* _Passage_

::::::::::

The Hawaii Paroling Authority recently denied parole for Kevin C. Metcalfe, who was convicted in March 2010 of manslaughter in the May 2009 shooting death of a Milolii man.
Metcalfe went before the authority for a parole hearing Dec. 20, said Tommy Johnson, Department of Public Safety Paroles and Pardons administrator. The board opted to deny parole at the time noting it wanted Metcalfe to consider a work furlough program, such as Hawaii Community Correctional Center’s Hale Nani program, if he qualifies, before it reconsiders granting parole.
Metcalfe’s next hearing before the Hawaii Paroling Authority is slated for September 2014, Johnson said. However, if Metcalfe enters a work furlough program, he could apply for an earlier parole hearing.
Metcalfe remains incarcerated at Saguaro Correctional Center in Arizona. His scheduled release date is Feb. 3, 2030, according to the state Department of Public Safety.
A Hilo Circuit Court jury March 12, 2010, found Metcalfe guilty of manslaughter and use of a firearm in the commission of a separate felony stemming from the May 6, 2009, shooting death of Larry Kuahuia. Metcalfe was sentenced to two concurrent 20-year terms, with credit for time served.
Metcalfe was initially charged with second-degree murder, however, the jury returned a manslaughter verdict, as it believed Metcalfe had acted recklessly, not intentionally, when he shot and killed 44-year-old Larry Kuahuia, who police said was attempting to steal marijuana from Metcalfe’s yard.

::::::::::

* _Exercises to complete_
A – In the article on Kevin C. Metcalfe's parole denial, condense the paragraph beginning "Metcalfe went before the authority" into a short bulleted list that keeps its main facts.
B – Resume the article on Kevin C. Metcalfe's parole denial, continuing it from its final sentence.

(Dataset entries)

::::::::::

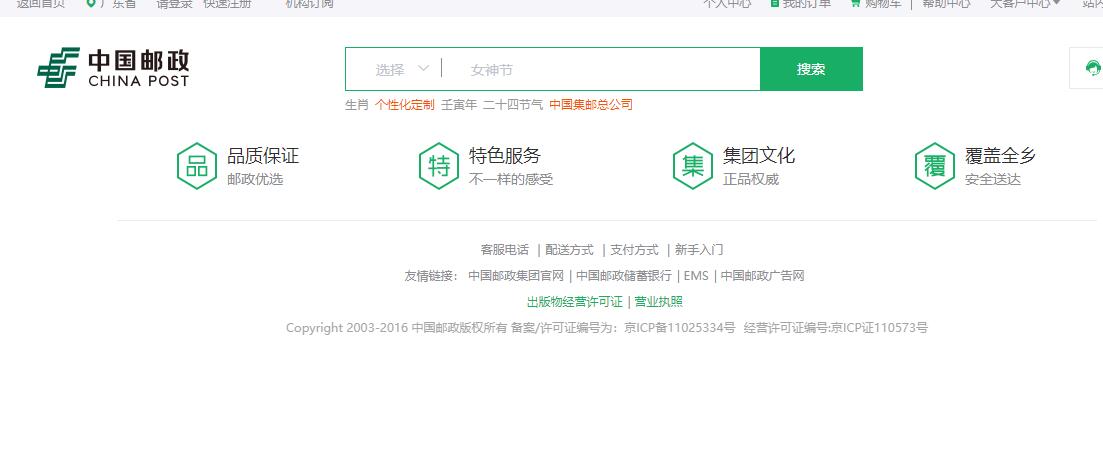Image resolution: width=1103 pixels, height=470 pixels.
Task: Select the 中国集邮总公司 hot search link
Action: tap(590, 105)
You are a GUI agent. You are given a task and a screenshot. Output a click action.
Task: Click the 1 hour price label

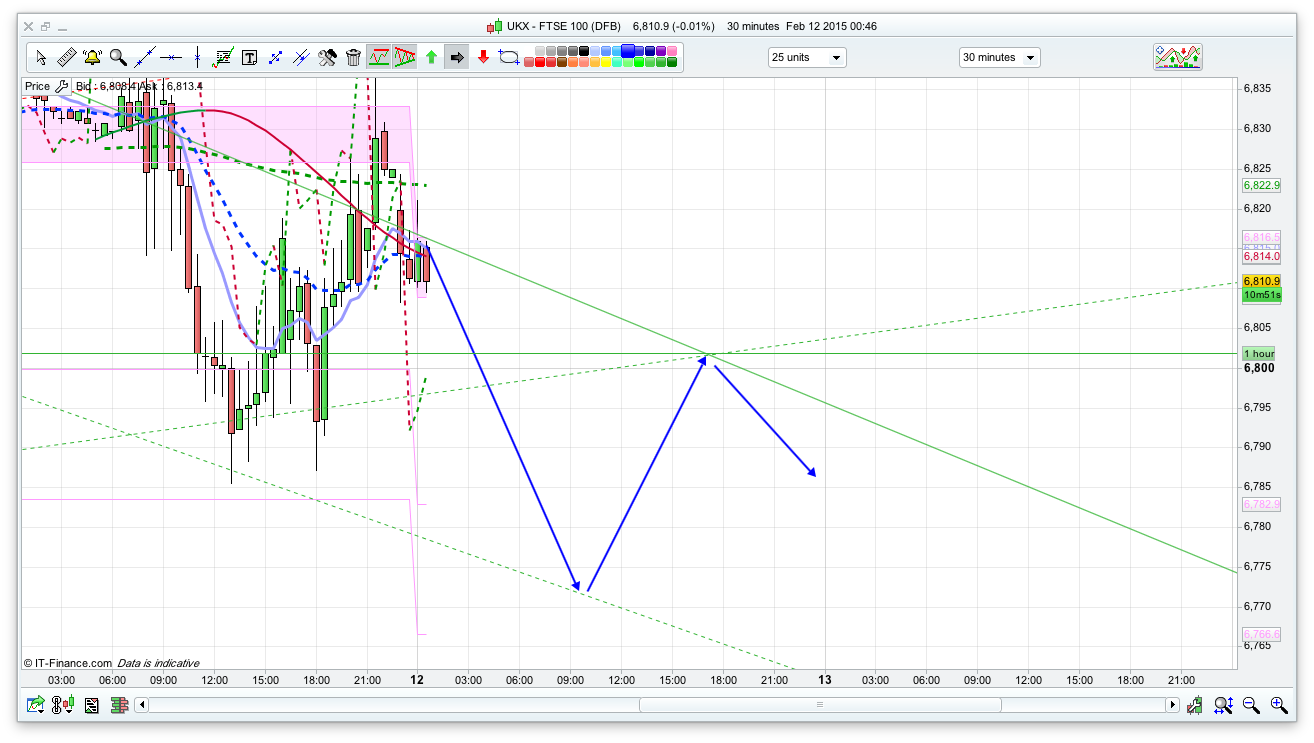(1258, 354)
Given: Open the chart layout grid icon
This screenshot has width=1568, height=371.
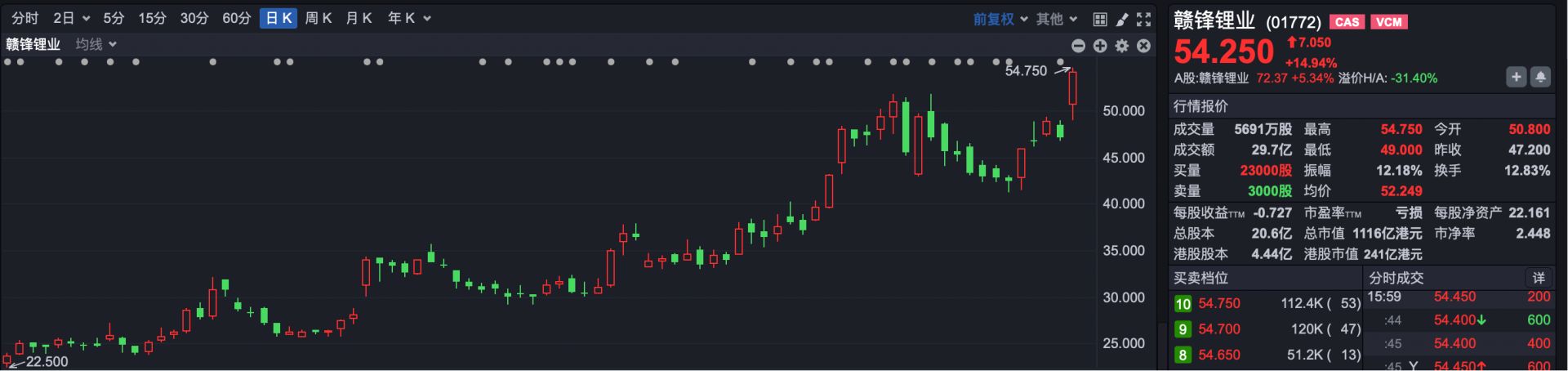Looking at the screenshot, I should (1100, 19).
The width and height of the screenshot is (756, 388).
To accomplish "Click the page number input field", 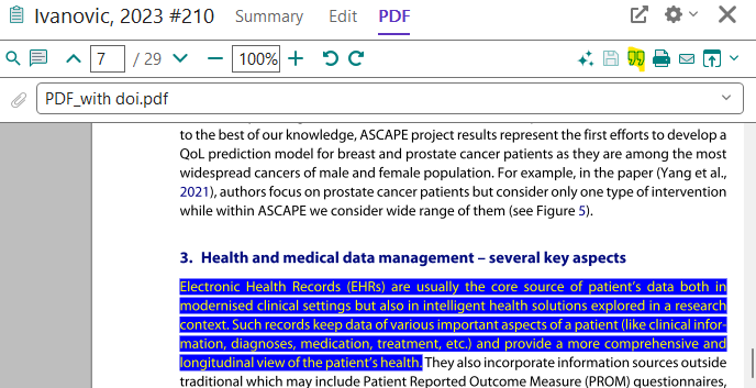I will tap(108, 59).
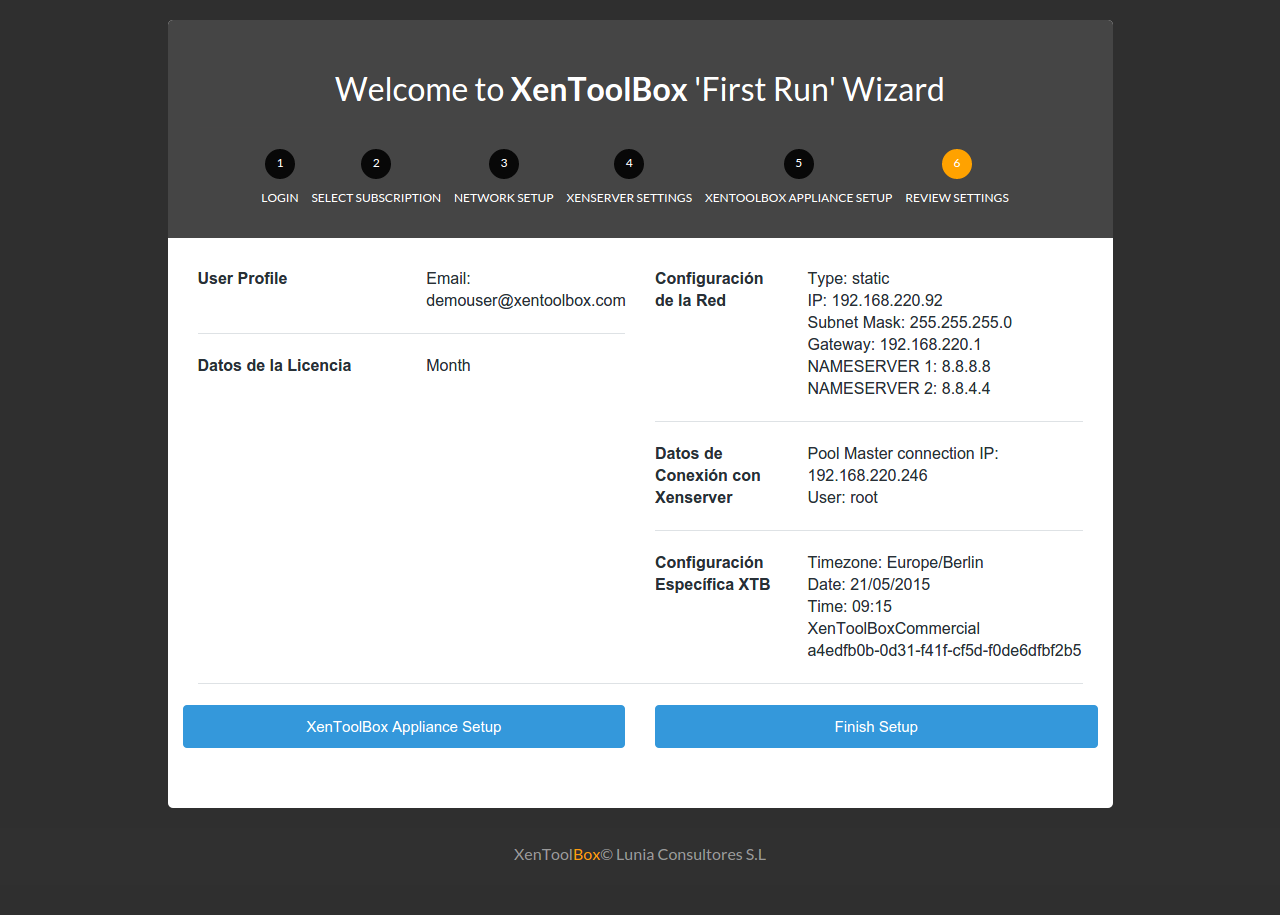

::::::::::

* _Expected outputs_
A –
- Metcalfe had a parole hearing before the Hawaii Paroling Authority on Dec. 20, according to Tommy Johnson, Department of Public Safety Paroles and Pardons administrator.
- The board denied parole at that time.
- Before it reconsiders granting parole, the board wants Metcalfe to consider a work furlough program if he qualifies, such as Hawaii Community Correctional Center's Hale Nani program.

B –
He subsequently filed an appeal in May, which was upheld by the state Intermediate Court of Appeals in April 2012.
Metcalfe’s attorney appealed allowing the testimony from Hawaii County Police Department Detective Walter Ah Mow and Maui pathologist Anthony Manoukian on the grounds that neither was qualified as an expert witness, that the jury received incorrect instructions, and the 3rd Circuit Court judge failed to inform the jury that there was “nothing criminal or wrong with the possession and use of medical marijuana.”
He also claimed that his trial attorneys William Reece and Vaughan Winborne Jr. were ineffective and that there was insufficient evidence a shotgun is a firearm as defined by law because “no witness testified that the shotgun was a ‘firearm … for which the operative force is an explosive.’”
The court dismissed all the arguments.